Think about that for a minute. How many North Carolina families have sent a son or daughter or husband or wife in uniform to the Middle East in the last years? We’re deploying to a part of the world that is strategically important because of its oil to fight an enemy we’re subsidizing by buying that oil. North Carolina has a lot riding on this fight. Simply put, energy independence is also a national security issue for us.
But it is a national security issue for another reason as well – 11 retired American generals and admirals, Pentagon planners and even Bush administration national security strategists have identified climate change from carbon emissions as a “threat multiplier” in the volatile parts of the world where terrorists feed on instability – from the Horn of Africa to Pakistan. If we don’t address this threat, to quote retired Marine General Anthony Zinni – no wild-eyed liberal – “we will pay the price later in military terms”.
I went to Washington last week to meet with national security experts about the Clean Energy Jobs and American Power Act – legislation filed Wednesday in the U.S. Senate written to help create clean, green, sustainable jobs that can’t be outsourced overseas, to transition our economy to alternative and domestic energy sources and to check climate changing carbon emissions. (I also talked to experts about Afghanistan, but that is a topic for another day.)

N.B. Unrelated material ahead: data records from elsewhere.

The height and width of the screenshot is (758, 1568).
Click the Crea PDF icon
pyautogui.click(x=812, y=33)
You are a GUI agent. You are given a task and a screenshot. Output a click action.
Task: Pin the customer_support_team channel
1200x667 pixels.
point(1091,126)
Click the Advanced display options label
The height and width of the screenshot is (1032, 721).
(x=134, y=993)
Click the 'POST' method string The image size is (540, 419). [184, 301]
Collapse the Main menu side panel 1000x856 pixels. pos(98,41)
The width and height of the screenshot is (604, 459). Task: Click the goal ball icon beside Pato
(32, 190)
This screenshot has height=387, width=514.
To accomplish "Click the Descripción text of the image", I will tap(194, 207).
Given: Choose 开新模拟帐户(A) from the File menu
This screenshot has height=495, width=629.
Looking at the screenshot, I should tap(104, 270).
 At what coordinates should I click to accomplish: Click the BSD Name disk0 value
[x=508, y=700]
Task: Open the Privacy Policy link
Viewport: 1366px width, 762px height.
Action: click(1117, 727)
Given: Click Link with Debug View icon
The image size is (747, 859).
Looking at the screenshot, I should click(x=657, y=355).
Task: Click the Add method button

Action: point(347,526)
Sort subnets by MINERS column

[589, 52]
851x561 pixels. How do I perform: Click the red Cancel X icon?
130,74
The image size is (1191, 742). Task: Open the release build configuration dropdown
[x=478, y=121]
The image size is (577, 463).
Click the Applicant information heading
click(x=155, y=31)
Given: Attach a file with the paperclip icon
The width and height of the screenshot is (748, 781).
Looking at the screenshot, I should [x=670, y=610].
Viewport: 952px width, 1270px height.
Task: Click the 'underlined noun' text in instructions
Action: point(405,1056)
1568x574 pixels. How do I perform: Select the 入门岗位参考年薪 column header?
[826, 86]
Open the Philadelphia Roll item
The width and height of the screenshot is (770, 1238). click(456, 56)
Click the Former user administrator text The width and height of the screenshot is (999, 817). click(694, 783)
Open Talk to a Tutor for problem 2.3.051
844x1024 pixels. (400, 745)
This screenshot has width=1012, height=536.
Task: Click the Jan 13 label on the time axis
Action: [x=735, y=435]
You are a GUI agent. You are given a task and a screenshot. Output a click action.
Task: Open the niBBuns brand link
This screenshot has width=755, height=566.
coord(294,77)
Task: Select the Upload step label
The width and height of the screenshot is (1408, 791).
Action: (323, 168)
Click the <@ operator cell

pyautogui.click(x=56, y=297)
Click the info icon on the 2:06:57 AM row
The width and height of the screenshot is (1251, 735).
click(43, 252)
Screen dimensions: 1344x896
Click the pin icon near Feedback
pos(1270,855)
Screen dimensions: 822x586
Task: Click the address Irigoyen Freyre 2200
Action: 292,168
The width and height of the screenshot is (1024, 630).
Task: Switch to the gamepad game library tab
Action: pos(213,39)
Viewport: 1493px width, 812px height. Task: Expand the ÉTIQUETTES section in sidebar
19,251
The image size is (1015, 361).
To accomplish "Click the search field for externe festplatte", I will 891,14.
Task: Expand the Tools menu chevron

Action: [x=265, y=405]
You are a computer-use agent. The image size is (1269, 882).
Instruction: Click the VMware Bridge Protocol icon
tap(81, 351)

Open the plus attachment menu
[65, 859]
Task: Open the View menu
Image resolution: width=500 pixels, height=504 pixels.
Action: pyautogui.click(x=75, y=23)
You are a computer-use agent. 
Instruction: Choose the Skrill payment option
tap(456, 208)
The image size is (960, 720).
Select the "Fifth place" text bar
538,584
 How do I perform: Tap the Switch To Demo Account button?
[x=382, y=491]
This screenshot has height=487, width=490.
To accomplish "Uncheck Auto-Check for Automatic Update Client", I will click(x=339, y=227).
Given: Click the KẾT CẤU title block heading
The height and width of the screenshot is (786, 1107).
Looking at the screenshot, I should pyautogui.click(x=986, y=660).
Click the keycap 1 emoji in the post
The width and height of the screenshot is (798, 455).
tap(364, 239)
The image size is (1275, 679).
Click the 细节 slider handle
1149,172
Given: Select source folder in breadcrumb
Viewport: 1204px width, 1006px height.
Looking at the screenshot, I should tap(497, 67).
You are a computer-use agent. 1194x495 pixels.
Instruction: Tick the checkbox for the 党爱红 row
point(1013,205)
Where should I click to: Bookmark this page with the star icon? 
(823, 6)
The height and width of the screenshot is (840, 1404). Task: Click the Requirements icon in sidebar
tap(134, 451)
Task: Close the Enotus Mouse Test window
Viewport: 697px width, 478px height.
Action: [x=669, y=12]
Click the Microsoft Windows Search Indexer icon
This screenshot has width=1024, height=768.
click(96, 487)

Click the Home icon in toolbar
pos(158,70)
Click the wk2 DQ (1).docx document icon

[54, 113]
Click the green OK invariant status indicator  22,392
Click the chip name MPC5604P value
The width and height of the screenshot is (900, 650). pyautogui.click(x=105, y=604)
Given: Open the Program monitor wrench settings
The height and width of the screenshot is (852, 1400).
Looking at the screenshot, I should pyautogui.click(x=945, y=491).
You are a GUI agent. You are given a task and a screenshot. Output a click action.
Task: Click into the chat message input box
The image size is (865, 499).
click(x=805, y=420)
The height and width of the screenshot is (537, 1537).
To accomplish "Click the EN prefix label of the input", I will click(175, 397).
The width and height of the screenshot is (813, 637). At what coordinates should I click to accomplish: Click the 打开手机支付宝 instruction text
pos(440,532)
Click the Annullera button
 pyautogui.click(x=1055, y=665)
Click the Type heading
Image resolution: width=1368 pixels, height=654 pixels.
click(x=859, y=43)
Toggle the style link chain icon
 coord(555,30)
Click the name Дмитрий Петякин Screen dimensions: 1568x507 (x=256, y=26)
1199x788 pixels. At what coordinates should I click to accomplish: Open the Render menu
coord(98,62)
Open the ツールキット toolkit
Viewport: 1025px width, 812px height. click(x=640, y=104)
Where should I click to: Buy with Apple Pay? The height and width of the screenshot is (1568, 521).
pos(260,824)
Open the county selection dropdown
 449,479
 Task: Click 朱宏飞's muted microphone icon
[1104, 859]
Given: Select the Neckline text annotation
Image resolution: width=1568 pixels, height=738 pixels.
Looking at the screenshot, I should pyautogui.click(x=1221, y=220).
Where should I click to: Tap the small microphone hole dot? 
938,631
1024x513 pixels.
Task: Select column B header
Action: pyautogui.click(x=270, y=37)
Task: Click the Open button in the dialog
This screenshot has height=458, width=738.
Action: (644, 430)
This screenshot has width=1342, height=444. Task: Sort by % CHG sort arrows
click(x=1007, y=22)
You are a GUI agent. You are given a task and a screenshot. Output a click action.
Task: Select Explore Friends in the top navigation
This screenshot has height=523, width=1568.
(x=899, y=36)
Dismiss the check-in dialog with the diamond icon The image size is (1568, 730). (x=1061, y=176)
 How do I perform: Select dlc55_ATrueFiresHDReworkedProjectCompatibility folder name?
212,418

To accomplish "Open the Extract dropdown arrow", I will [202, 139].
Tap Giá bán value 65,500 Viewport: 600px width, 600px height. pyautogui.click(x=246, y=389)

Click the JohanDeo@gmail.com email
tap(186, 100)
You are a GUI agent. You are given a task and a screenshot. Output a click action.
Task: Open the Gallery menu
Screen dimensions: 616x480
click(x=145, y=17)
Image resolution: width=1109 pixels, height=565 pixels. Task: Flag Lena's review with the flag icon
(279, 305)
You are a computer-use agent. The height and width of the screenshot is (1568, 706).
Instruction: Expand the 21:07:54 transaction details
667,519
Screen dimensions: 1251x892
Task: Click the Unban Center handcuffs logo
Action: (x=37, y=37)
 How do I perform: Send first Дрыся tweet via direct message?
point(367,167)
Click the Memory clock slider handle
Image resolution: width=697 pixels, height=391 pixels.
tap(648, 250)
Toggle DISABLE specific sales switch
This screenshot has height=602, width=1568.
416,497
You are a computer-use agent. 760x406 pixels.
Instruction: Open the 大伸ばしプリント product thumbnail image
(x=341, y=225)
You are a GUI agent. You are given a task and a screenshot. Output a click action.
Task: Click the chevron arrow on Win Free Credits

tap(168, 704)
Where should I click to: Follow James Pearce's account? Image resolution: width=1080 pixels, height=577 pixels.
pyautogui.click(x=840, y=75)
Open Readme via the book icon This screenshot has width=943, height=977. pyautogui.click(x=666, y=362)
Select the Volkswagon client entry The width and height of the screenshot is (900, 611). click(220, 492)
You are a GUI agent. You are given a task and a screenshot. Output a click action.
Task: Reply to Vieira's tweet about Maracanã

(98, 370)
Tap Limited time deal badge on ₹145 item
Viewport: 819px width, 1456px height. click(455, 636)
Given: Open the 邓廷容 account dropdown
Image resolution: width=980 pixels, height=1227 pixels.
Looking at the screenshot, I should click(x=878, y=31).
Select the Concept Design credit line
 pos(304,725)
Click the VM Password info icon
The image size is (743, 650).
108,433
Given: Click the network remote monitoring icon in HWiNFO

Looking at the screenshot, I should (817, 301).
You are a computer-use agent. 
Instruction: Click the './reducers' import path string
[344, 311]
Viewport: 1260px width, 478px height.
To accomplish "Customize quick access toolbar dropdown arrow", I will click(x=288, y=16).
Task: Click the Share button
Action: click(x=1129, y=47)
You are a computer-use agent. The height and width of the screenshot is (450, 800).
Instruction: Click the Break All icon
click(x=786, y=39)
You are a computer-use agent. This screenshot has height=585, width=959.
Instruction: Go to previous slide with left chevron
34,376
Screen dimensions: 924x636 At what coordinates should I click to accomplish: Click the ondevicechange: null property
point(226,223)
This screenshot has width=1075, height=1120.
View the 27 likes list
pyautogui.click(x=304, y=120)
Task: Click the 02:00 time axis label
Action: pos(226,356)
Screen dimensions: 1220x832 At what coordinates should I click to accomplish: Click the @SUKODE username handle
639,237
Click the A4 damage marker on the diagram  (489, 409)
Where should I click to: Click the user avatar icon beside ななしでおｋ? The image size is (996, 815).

The legislation has a long way to go – and there are parts of it that have to be fleshed out before it would get my vote. But it has already attracted endorsements as diverse as Duke Energy and the Natural Gas Alliance to CWA, LIUNA and SEIU to the National Resources Defense Council, the Sierra Club and the National Security Network.
Still, there will be some nay-sayers who will cloak their narrow opposition in language like “jobs killer” and “energy tax”. They tend to ignore that the status quo is sure to mean soaring gas and utility prices when the economy rebounds. Doing nothing is a guaranteed “jobs killer” – a guaranteed “energy tax”. Could it be that the nay-sayers profit from the status quo?
But I’ve been part of this drama before in the State Senate, as a co-sponsor of the Clean Smokestacks Act of 2002, which made North Carolina a national leader in cleaning our skies of other health and environmental hazards – leading to the best air quality this summer in 3 decades (http://projects.newsobserver.com/under_the_dome/nc_air_cleaner_this_year). And created jobs in Durham where scrubbers are made, without raising energy costs on consumers or businesses.
Similarly, the legislation introduced in the U.S. Senate last week can be crafted to protect our pocket-books against short-term costs. And put us on the path to 2 million new American green jobs, energy independence and a stronger national security. Done right, North Carolina is poised to reap the benefits.